Service companies hopeful of improving mining conditions
Services companies and contractors are often a casualty of a mining industry downturn. We talk to companies servicing the sector in Papua New Guinea about how they have coped with the downturn, and the potential for a turnaround.
Despite difficult conditions in Papua New Guinea’s mining industry, Lihirian landowner company, Anitua Mining Services, is hopeful of a rebound and is considering a number of new opportunities that would grow its project portfolio.
Mining-focused companies in PNG continue to face challenges as the country’s minerals sector struggles to recover from a downturn that has been felt on a global scale.
While conditions have been forecast to improve, with Deloitte PNG saying in its November budget analysis that the mining sector will grow by 12% in 2015 as new strategic mining plans take effect, Anitua Mining Services general manager Mark Edwards believes a rebound in PNG will take more time.
Edwards says over the past 18 months in particular Anitua Mining Services had felt the effects of the industry downturn in PNG.
‘Conditions will improve but it is going to take time—it is the same throughout PNG—IT has been a bit of a roller coaster but I don’t think the industry here has been hit as hard as it has been elsewhere in Australia,’ Edwards tells Business
Despite an outlook that will require patience, Edwards says the Anitua mining services team was currently considering a number of new projects to bolster its portfolio.

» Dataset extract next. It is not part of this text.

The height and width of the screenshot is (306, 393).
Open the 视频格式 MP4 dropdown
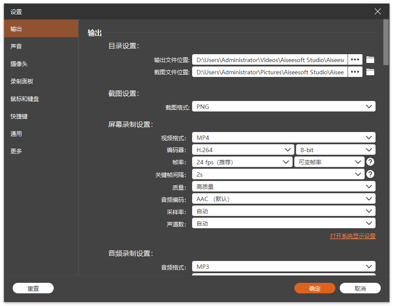point(283,138)
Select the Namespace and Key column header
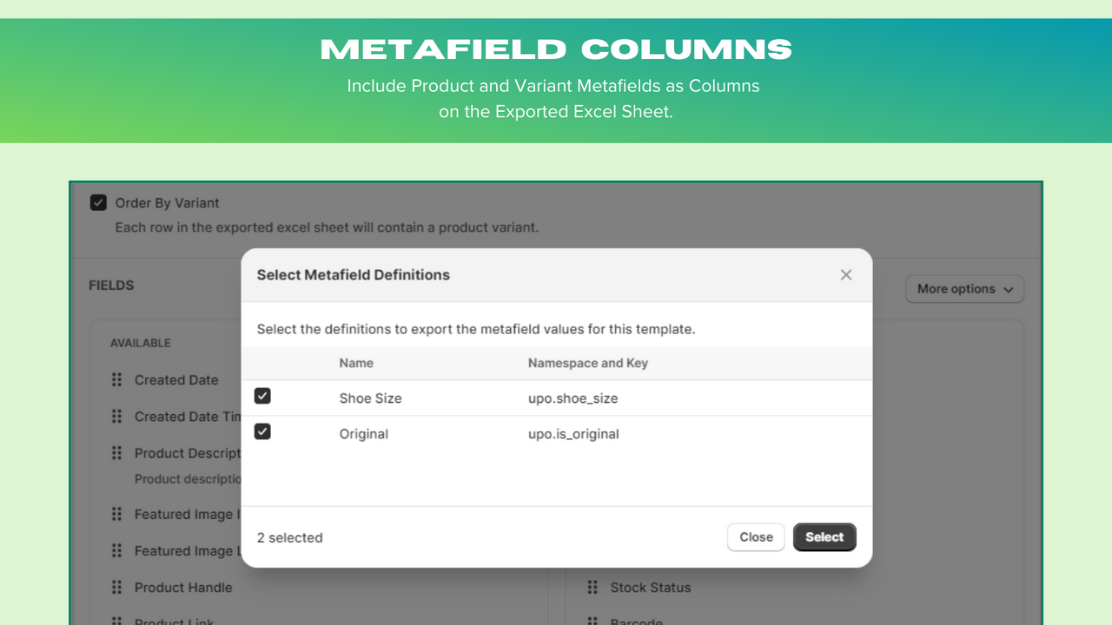This screenshot has width=1112, height=625. (x=588, y=363)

‘PNG is actually presenting itself with quite a few opportunities (for us) at the moment. We have to make sure what we choose is sustainable and it is going to be the right thing by the landowners—at the end of the day we work for the Lihirians,’ Edwards explains.
Engineering company Kramer Ausenco is another that has been affected by the mining downturn, with Chief Executive Officer Frank Kramer saying the lower activity had probably been the ‘most notable aspect’ of the company’s performance in 2014.
Kramer adds that there is no sign of a rapid change to these conditions, but PNG’S major mines do have the potential to deliver a lift in activity.
‘The really large mineral resources projects—wafi Golpu and Frieda River—they’re still just ticking along, there’s no definitive sign that anything significant is going to happen,’ Kramer says.
‘Lihir, which is a brownfield site also, can actually kick back up more quickly if the Newcrest people decide to do something with it, and that’s got a much shorter response time than the green field sites.’
While investment into exploration and mining expansions has fallen, operational optimisation continues to be a key part of strategic plans for mining companies.
Allcommcr PNG managing director Luke Byer says there has been quite a significant increase in mining companies seeking out the ICT services it provides.
‘Mining is something that has always been on our radar and we have seen that area grow. Communications are of key importance to them,’ Byer says.
‘We are finding work with the more established miners in the country. Some of the more junior miners and their exploration projects are only in their infancy and have been wound back or shelved until market conditions improve. But certainly .the more established miners are already there, already active and they know what they want.’